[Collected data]
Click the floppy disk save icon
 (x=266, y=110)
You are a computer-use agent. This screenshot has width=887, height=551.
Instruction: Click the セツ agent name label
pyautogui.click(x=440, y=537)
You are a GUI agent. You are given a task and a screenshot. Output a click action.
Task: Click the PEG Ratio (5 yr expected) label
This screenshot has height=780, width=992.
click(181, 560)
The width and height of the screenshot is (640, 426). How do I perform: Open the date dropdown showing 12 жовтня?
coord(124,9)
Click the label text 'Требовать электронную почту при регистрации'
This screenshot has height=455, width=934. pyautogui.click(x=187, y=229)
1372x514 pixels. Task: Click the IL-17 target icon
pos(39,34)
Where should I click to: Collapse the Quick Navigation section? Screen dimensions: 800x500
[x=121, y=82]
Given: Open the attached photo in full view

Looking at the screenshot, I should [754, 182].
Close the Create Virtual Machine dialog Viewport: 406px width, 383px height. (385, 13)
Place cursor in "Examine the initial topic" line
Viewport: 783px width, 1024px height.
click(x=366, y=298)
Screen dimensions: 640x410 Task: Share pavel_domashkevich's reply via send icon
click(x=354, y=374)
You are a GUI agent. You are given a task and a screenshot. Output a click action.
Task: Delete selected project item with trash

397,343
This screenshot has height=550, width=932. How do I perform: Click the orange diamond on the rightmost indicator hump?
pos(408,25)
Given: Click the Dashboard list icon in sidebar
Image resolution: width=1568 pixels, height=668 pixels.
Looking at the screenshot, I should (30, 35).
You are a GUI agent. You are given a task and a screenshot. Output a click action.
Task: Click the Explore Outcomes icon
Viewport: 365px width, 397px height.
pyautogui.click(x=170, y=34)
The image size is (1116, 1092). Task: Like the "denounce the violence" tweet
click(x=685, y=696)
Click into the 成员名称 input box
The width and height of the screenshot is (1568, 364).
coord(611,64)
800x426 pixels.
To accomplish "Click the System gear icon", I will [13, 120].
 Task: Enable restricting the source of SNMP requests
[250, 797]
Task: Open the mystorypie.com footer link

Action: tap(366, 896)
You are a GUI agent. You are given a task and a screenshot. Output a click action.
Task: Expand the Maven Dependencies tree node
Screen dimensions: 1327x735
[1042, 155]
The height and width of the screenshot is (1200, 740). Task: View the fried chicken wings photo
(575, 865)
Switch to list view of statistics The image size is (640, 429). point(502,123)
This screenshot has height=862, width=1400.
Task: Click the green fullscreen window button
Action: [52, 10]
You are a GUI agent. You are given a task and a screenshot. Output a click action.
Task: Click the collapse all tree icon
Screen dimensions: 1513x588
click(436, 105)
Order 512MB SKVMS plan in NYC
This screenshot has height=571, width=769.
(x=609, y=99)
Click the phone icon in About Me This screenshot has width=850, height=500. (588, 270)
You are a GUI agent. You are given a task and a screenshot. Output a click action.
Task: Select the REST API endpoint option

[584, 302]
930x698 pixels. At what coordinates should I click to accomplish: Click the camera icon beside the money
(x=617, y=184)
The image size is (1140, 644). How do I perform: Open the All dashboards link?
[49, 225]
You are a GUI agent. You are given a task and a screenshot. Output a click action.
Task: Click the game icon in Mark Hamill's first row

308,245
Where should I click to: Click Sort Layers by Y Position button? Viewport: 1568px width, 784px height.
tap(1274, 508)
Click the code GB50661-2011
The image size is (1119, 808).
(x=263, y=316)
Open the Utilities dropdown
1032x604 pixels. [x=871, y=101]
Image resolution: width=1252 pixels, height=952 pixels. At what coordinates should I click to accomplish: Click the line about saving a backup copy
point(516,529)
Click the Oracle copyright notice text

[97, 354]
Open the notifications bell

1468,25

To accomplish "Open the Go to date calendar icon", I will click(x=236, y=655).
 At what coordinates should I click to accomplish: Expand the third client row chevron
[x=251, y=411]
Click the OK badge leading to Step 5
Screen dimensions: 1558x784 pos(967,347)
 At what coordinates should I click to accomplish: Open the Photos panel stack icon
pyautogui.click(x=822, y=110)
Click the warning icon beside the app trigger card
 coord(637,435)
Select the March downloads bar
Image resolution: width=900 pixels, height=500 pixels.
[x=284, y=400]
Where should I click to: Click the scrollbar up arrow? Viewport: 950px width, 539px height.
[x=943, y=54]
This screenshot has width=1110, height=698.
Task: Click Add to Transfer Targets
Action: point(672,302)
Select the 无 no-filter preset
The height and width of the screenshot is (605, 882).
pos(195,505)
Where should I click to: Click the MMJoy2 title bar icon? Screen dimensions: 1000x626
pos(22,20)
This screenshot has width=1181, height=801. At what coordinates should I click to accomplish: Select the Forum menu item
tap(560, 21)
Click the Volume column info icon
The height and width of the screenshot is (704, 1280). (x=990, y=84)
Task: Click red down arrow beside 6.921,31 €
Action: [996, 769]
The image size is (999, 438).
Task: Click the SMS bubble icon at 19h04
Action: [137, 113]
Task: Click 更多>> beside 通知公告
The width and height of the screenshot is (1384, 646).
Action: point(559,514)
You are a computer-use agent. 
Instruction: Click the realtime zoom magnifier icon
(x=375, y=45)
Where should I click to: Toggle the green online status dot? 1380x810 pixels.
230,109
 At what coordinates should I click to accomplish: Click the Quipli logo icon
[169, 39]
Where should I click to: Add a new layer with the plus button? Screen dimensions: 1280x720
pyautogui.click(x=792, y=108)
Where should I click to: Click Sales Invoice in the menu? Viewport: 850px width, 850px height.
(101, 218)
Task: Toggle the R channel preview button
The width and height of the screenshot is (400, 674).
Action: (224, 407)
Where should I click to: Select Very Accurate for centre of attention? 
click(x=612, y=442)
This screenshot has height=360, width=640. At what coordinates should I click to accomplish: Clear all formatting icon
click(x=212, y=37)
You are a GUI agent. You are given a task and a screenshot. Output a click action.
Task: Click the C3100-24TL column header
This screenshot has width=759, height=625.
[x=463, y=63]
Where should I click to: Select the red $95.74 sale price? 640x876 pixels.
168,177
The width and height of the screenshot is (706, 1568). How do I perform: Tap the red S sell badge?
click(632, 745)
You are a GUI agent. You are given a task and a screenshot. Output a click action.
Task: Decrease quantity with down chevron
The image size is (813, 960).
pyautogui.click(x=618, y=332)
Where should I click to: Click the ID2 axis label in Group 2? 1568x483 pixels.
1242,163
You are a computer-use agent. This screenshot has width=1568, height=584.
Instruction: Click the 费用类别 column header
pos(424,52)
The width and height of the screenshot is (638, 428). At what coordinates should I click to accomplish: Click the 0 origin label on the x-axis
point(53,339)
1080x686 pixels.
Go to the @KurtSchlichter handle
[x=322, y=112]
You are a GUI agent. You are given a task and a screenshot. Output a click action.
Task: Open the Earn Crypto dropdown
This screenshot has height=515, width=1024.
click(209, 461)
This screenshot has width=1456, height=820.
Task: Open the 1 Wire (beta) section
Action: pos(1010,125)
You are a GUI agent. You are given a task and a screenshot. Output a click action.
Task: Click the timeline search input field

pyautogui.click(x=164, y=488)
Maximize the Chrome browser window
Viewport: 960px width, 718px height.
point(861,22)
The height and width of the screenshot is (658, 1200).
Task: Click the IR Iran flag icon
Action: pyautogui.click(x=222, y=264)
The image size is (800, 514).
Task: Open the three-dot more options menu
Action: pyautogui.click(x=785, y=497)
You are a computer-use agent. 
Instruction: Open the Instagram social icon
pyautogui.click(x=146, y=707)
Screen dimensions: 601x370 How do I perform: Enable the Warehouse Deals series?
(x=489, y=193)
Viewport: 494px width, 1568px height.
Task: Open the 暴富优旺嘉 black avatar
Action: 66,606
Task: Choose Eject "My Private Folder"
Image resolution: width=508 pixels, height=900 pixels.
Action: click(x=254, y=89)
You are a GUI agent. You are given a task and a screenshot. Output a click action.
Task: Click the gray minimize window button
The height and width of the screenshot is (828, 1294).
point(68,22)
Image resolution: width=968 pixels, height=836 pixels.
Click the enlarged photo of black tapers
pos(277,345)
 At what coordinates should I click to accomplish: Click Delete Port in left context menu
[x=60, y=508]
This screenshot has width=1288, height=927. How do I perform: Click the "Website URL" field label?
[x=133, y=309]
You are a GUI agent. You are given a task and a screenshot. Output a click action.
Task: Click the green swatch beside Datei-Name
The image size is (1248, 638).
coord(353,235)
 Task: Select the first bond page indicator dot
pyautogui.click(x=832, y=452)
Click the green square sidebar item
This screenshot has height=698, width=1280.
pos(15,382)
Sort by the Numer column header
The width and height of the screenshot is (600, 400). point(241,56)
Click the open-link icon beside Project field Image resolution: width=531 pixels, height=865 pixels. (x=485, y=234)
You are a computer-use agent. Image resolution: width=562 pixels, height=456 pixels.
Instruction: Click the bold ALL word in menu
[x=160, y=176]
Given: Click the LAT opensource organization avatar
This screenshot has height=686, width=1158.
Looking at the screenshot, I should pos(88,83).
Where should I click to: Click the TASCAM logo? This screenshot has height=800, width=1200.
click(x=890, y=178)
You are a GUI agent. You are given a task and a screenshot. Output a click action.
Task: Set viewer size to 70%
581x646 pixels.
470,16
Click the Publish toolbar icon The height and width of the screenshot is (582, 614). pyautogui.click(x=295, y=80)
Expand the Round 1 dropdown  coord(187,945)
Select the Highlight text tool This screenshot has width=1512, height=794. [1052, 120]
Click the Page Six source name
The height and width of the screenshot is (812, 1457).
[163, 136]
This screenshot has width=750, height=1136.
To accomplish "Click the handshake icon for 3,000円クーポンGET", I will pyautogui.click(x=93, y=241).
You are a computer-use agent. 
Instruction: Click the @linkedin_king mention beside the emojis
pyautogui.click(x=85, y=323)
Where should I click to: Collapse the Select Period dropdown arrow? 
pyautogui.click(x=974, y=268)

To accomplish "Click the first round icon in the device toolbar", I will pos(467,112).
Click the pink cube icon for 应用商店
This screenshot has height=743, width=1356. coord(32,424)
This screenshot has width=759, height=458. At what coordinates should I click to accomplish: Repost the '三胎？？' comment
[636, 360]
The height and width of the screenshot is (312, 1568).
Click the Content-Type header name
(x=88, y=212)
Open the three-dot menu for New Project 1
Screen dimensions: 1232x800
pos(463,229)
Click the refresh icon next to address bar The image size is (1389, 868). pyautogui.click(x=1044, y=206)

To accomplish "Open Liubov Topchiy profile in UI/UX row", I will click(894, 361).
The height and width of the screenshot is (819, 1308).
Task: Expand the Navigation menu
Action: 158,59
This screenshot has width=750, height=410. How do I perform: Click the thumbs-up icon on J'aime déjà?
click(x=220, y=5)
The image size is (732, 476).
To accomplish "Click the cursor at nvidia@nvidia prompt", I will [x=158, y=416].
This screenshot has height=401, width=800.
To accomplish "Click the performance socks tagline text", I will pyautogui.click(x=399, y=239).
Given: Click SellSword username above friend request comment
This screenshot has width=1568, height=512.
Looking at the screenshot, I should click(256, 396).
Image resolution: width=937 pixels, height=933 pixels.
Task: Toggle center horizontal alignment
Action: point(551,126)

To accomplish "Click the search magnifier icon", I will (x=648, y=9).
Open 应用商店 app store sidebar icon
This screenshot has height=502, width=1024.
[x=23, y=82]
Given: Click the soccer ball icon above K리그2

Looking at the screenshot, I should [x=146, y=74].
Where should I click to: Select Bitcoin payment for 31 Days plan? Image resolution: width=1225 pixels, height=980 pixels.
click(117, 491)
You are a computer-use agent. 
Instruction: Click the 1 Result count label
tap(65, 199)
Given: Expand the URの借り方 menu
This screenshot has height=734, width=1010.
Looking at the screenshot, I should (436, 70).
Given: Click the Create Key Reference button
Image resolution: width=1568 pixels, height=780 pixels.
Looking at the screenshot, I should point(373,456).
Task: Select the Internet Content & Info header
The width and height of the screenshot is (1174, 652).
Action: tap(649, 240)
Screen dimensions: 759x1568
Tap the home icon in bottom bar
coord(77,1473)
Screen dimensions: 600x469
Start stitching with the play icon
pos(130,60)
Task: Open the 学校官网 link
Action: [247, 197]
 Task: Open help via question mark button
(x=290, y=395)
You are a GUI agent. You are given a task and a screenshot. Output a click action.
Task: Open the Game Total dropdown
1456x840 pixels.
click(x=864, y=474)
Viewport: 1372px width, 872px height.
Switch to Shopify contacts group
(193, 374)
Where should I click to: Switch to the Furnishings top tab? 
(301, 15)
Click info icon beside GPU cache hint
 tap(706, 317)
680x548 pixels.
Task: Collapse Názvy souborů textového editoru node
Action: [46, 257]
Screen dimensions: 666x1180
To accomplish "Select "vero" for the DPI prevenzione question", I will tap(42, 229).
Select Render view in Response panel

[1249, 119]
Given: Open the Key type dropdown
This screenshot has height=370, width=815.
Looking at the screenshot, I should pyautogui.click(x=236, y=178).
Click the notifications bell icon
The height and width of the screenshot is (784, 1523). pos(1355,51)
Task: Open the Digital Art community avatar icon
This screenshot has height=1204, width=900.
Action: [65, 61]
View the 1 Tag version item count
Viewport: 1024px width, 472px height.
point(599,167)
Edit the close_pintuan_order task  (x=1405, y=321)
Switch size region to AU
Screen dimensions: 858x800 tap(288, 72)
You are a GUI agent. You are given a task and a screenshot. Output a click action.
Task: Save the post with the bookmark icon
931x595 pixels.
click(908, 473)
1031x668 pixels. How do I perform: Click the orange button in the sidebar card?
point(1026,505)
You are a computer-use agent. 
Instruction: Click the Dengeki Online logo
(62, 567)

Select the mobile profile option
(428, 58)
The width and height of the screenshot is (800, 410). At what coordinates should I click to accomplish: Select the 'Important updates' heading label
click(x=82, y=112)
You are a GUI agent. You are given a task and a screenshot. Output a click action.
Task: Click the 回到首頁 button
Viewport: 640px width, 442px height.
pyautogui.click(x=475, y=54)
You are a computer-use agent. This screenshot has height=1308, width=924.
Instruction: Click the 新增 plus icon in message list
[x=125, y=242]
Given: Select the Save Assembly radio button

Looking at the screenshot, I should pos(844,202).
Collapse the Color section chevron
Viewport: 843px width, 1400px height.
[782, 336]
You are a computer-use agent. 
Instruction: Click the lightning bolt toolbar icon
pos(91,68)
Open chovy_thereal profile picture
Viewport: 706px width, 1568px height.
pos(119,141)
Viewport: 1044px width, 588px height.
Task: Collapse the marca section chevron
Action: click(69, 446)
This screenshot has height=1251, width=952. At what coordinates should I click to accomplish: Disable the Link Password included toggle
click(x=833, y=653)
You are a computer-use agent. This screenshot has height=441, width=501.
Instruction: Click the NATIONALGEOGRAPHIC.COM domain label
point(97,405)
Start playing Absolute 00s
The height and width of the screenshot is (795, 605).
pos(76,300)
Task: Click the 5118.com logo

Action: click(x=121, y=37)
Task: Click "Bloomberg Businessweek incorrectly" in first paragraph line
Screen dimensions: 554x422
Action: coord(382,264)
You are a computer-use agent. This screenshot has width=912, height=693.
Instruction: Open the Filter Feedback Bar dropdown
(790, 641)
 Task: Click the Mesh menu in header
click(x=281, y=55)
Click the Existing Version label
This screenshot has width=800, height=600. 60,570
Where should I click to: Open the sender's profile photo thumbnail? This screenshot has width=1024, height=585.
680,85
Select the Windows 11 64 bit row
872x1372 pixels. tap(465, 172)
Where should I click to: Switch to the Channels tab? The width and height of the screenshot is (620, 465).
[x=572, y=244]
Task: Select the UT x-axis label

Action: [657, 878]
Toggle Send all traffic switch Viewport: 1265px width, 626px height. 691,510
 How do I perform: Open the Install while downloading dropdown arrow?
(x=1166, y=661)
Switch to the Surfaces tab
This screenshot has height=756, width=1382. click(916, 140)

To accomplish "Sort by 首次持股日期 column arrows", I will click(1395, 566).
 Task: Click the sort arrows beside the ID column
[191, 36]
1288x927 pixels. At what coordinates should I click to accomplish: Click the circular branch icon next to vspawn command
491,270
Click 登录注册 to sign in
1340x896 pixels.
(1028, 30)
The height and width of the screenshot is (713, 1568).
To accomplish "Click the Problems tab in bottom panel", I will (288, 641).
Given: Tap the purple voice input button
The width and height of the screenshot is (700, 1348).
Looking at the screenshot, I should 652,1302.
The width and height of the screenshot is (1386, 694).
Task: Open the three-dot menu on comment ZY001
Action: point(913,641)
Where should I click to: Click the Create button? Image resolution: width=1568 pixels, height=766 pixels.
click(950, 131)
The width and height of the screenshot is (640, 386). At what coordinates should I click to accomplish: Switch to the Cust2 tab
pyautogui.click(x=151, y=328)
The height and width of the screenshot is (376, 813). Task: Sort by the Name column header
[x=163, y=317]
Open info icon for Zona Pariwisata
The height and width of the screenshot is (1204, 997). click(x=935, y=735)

**Your assignment**
Search the records for the string "tree" and, wherever a line contains it, please copy that line.

**Your solution**
Task: Expand the Maven Dependencies tree node
Task: Click the collapse all tree icon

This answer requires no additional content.